Samsara, de Ron Fricke

 

Samsara, de Ron FrickeIl est de ces films qui vous transportent dès le premier plan. Des œuvres dont la force est aussitôt évidente. Samsara est un film inclassable, pas un documentaire au sens strict du terme, pas une fiction. C’est une méditation sans paroles, où par la simple force du montage naissent des associations, des oppositions, un « non-récit » très « malickien » basé sur les impressions. En ce sens Samsara a quelque chose d’archaïque. On a l’impression d’être le témoin et le personnage d’une œuvre profondément pensée mais aussi libre et irréductible.

Mais commençons par les faits : tourné sur une période de cinq ans à travers 25 pays, Samsara a de quoi vous couper le souffle, la beauté de certains plans est saisissante, implacable. Selon le site officiel c’est un documentaire non-narratif ; pourquoi pas, on a juste envie d’appeler ça un poème. Le film traite des thèmes liés à son titre, le « Samsara » étant en gros le cycle des vies en souffrance avant d’atteindre le Nirvana. Le voyage inclut donc des sites aussi prestigieux que bien connus (Petra, La Mecque, Monument Valley) mais aussi des univers qui le sont beaucoup moins. Le tout filmé en 70 mm avec une infinie précision.
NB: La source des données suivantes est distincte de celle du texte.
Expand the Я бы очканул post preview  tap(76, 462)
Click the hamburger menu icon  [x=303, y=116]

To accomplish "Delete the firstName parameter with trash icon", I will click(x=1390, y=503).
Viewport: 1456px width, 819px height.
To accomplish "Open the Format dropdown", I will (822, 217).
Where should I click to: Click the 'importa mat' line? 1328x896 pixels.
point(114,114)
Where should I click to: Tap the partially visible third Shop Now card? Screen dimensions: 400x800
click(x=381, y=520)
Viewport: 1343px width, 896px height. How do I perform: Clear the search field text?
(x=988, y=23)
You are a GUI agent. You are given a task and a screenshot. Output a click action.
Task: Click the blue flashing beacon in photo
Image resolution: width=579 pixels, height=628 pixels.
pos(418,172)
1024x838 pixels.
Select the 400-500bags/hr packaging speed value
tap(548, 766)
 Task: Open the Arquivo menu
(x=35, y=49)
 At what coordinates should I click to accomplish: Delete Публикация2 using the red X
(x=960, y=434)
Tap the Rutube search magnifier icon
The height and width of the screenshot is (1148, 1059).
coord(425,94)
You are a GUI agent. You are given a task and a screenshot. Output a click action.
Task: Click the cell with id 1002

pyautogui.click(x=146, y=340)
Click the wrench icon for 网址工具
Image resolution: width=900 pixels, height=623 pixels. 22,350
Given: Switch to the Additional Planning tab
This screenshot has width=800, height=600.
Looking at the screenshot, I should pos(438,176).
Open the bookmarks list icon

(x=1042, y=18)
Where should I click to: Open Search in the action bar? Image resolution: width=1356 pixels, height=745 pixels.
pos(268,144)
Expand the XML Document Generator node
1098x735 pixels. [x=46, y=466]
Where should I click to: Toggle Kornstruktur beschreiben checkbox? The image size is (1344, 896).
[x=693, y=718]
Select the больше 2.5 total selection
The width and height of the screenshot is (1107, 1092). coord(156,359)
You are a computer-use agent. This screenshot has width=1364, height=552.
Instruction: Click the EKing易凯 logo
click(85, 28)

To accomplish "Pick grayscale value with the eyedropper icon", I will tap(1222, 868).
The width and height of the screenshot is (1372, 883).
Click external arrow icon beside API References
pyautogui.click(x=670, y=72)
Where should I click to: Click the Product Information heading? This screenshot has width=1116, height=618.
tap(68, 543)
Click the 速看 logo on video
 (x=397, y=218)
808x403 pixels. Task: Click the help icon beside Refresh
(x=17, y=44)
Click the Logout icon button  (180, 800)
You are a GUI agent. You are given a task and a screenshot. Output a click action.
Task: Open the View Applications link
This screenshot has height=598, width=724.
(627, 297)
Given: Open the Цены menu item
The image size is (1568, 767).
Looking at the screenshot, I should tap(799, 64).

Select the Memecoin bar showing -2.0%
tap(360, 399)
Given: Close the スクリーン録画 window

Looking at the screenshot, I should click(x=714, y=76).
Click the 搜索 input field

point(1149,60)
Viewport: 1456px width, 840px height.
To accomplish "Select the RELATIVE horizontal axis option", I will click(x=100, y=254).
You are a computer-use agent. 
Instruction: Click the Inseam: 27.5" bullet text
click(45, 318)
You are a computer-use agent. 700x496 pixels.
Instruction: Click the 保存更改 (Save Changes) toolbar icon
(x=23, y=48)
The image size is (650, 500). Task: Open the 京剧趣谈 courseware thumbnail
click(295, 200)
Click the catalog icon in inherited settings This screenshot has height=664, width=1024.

Certains objecteront que tout ça a un côté Des Racines et des Ailes. Sauf qu’ici l’absence de commentaire n’impose pas une et unique lecture des plans. Il ne s’agit pas de « faire beau » mais d’être face à une beauté qui nous dépasse, d’être mis en situation avec l’incroyable complexité du monde et de la civilisation humaine ; le spectateur est invité à cogiter, à faire son propre chemin. Alors évidemment le film est plutôt orienté vers la « folie » du monde moderne, vers l’opposition entre moments de quiétude et ambiances contemporaines démesurées. C’est la « suite » du précédent film du réalisateur, Ron Fricke, Baraka (1992). Une œuvre dans la même veine, bien que Samsara soit plus focalisée sur les « gens ».

L’autre référence est bien sûr Koyaanisqatsi (1983), de Godfrey Reggio et filmé par Ron Fricke. Premier de son genre, le film bénéficie d’une musique originale de Philip Glass, c’est un chef-d’œuvre absolu, référence ultime en la matière pour ce genre de films. Pour en savoir plus sur les « autres » documentaires non-narratifs, il existe un site qui répertorie ces films avec la liste (presque) complète des lieux de tournages.

Samsara est une expérience hors norme, un voyage fabuleux entre stupeur et incompréhension. Dans un monde aussi aseptisé que le nôtre, c’est un film qui détonne dans le paysage cinématographique : ici, le spectateur est invité à se perdre, à se confronter, à s’oublier, à réfléchir. Chaque visionnage peut s’avérer différent, les sensations changent selon l’humeur qu’on « apporte ». Mais une chose demeure, dans ce cycle éternel et implacable, la sensation que nous vivons dans un monde qui menace de nous échapper à chaque instant, que la présence d’un chacun est infime et pourtant chargée de sens. On ne comprend rien de nouveau en sortant de Samsara, on est juste mis en face de l’écrasante responsabilité d’être là, ici et maintenant. Face au monde et dans le monde, impuissant et omniscient. Seuls avec nos questions, seuls à déterminer les multiples niveaux de lecture d’un film qui en appelle avec une infinie modestie à notre Humanité. Whatever that means

 
Samsara de Ron Fricke. Etats-Unis, 2011. Sortie le 27 mars 2013.